Il avait agité son œil d’un côté à l’autre, comme s’il secouait la tête. « Je crains que, contrairement à toi, je ne sois pas humain. Tu es celui qui détient le pouvoir de me commander, ainsi, mes actions sont de ta responsabilité, Maître. »

Luxon n’avait pas tort. C’est moi qui lui avais ordonné de s’impliquer et de créer encore plus de problèmes. Je grinçais des dents de frustration, incapable d’argumenter davantage.

Noëlle, qui avait écouté notre badinage sans intérêt jusqu’à ce moment, avait finalement souri.

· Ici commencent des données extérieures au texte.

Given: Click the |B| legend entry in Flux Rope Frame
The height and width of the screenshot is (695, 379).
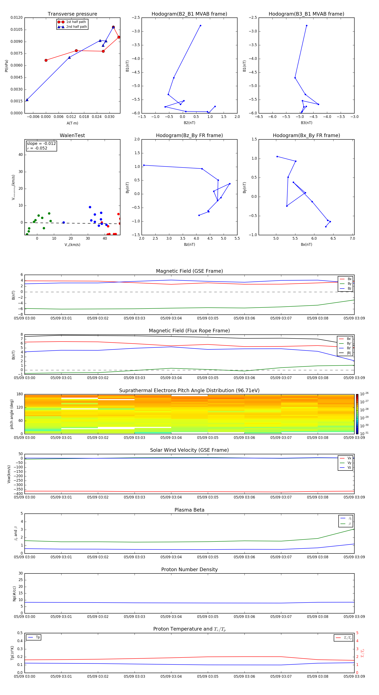Looking at the screenshot, I should pos(345,353).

Apparemment, elle avait apprécié notre va-et-vient. « Vous vous entendez bien tous les deux », avait-elle dit.

« Hein ? Qu’est-ce qui te fait dire ça ? »

« Noëlle, je crois que ta compréhension de notre relation a besoin d’être revue en profondeur. »

Luxon et moi avions répondu en même temps avec des sentiments similaires. Dès que nous avions terminé nos phrases, nous avions fermé nos bouches.

 

 

Noëlle avait souri d’une oreille à l’autre. La lumière du soleil matinal qui se déversait sur elle la faisait étinceler. « Vous pouvez dire ce que vous voulez, mais je vois combien vous êtes proches tous les deux. »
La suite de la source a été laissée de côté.